What the task asks –
Lines of the listing that contain "first" need to be copied.

******

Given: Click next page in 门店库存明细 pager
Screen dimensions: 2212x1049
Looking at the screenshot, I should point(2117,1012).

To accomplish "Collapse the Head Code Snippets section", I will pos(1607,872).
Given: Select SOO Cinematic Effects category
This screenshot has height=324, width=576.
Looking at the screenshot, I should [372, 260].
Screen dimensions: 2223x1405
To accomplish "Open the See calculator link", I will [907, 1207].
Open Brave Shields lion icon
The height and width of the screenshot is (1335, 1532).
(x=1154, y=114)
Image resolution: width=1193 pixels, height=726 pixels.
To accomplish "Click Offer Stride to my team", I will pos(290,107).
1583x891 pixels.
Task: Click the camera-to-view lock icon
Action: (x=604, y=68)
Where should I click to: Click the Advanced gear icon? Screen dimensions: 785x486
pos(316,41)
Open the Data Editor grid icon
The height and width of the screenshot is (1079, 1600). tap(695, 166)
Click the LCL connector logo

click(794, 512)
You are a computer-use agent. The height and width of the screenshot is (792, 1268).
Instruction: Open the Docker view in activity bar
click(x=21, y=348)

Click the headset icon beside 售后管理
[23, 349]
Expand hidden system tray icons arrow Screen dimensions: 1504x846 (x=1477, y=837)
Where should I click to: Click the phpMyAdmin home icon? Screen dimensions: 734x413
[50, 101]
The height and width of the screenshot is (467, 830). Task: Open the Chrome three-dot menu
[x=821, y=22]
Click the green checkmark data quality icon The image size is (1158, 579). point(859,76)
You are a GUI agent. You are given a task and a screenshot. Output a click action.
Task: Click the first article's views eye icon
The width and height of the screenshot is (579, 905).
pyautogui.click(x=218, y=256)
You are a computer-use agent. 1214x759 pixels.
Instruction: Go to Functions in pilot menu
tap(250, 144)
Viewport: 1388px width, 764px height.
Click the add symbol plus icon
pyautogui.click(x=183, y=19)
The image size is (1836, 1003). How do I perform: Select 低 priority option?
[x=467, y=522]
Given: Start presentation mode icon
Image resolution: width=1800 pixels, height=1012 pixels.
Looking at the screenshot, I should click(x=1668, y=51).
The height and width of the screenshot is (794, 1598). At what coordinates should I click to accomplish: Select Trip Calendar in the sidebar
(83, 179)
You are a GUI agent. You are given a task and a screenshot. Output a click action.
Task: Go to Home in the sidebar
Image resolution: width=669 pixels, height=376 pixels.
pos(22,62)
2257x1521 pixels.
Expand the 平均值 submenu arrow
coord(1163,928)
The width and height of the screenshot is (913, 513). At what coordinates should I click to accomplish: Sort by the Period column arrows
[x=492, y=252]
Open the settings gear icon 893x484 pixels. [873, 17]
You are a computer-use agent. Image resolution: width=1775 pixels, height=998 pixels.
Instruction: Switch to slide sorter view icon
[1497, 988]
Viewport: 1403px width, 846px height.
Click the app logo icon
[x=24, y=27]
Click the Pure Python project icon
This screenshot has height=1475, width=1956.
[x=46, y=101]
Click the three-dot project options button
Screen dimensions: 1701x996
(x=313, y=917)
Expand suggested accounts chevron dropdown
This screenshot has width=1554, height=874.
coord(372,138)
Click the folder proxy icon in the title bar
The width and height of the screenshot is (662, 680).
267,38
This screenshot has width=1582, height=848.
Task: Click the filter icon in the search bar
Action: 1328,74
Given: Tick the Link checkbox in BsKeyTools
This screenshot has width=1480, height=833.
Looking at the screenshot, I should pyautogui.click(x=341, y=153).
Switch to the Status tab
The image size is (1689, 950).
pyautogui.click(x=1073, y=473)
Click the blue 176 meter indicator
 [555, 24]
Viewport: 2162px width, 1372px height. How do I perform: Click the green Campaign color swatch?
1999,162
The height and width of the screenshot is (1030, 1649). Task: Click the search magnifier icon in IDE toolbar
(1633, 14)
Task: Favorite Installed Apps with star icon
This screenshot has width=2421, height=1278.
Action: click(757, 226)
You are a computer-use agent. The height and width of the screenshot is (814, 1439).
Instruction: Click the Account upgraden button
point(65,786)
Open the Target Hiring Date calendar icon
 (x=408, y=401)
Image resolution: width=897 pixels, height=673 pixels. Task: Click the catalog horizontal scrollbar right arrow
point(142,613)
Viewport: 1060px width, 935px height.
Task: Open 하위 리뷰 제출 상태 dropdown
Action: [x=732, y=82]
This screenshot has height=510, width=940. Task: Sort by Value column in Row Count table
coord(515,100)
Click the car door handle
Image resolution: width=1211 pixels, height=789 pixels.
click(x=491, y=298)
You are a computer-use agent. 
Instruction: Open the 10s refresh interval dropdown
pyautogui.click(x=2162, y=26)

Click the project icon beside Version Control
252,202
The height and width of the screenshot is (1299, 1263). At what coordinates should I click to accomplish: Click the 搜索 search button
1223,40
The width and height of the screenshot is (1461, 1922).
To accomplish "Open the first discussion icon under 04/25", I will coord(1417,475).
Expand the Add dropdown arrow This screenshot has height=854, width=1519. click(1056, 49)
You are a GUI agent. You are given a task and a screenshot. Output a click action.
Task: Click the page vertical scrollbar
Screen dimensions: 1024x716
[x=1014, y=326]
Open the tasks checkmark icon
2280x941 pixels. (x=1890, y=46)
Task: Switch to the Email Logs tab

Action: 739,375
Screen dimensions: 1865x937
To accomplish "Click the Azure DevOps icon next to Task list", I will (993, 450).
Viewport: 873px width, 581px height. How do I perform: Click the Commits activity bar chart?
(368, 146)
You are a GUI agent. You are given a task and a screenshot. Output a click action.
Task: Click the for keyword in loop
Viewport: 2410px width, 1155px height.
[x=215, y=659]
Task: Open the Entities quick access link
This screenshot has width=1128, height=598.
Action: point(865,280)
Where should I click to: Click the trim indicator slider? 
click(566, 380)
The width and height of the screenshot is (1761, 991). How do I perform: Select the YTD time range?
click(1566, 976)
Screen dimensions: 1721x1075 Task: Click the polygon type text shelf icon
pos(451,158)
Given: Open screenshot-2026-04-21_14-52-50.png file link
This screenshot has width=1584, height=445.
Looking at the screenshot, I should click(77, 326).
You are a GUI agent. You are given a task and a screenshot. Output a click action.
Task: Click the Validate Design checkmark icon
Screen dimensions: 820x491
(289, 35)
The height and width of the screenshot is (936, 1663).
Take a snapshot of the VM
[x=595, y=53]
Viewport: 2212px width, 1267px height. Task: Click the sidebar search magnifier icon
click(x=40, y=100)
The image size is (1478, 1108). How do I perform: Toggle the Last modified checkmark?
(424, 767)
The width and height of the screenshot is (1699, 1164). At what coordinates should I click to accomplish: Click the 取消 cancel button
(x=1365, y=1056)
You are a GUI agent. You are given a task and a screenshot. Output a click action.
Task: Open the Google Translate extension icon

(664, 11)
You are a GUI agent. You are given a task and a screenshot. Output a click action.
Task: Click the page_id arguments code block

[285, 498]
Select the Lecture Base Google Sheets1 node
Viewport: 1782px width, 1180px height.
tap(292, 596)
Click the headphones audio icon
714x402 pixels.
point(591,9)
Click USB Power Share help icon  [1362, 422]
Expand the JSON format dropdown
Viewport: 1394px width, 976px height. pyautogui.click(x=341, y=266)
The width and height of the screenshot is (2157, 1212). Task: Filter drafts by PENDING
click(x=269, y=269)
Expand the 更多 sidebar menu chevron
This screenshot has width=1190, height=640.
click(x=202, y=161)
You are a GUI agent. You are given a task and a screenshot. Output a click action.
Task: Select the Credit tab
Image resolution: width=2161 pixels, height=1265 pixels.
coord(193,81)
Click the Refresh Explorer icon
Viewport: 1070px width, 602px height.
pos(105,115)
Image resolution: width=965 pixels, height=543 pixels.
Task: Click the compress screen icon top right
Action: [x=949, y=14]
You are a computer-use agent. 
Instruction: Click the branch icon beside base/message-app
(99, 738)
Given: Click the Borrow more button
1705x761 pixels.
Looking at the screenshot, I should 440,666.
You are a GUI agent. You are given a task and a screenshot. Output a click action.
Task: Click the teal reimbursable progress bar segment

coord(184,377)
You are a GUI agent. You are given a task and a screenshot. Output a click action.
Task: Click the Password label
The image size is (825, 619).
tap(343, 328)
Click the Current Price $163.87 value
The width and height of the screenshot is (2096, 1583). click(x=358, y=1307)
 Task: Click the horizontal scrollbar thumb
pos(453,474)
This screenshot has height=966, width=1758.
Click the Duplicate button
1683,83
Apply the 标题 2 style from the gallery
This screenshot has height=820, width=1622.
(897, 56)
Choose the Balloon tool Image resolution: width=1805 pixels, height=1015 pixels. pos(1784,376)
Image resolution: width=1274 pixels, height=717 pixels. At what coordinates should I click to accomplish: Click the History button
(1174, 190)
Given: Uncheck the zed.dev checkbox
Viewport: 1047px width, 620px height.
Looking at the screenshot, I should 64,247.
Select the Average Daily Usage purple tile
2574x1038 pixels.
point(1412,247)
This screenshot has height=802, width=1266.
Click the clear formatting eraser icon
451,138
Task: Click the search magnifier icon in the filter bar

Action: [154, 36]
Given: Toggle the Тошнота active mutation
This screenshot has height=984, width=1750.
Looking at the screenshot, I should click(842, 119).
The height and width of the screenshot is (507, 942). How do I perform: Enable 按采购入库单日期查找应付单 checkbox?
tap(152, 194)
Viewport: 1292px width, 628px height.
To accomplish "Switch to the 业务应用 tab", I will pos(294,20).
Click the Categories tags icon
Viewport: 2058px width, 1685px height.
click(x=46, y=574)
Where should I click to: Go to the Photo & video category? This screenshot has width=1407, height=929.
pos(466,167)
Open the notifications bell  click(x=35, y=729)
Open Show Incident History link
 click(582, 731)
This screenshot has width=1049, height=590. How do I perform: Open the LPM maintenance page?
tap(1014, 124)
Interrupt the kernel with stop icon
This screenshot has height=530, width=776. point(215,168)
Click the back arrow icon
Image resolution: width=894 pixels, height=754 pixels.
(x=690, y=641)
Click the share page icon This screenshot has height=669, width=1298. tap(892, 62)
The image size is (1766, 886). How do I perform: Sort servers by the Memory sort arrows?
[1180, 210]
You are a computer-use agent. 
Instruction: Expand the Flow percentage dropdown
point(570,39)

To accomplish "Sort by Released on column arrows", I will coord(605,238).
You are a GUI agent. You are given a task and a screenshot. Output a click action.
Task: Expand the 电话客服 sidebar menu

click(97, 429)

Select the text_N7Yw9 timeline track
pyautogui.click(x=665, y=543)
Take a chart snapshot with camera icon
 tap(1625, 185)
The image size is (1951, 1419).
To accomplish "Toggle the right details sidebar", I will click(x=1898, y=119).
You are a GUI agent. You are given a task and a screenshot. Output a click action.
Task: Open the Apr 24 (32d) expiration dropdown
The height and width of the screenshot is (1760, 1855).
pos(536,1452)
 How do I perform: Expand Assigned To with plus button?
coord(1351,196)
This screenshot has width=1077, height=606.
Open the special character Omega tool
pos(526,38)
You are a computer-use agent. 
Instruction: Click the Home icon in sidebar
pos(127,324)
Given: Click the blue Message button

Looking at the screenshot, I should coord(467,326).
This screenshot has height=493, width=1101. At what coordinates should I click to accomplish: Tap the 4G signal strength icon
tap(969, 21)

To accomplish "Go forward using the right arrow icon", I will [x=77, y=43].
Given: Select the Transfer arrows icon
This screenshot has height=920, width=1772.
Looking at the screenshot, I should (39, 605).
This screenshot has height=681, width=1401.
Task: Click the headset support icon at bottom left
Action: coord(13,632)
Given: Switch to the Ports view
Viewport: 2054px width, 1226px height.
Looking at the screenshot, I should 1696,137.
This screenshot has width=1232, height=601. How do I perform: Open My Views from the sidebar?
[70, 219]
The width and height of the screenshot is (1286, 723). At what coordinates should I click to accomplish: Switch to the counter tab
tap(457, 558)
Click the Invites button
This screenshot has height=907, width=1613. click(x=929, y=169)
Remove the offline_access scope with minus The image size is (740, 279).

******

Task output –
Task: Click the first article's views eye icon
To accomplish "Open the first discussion icon under 04/25", I will coord(1417,475).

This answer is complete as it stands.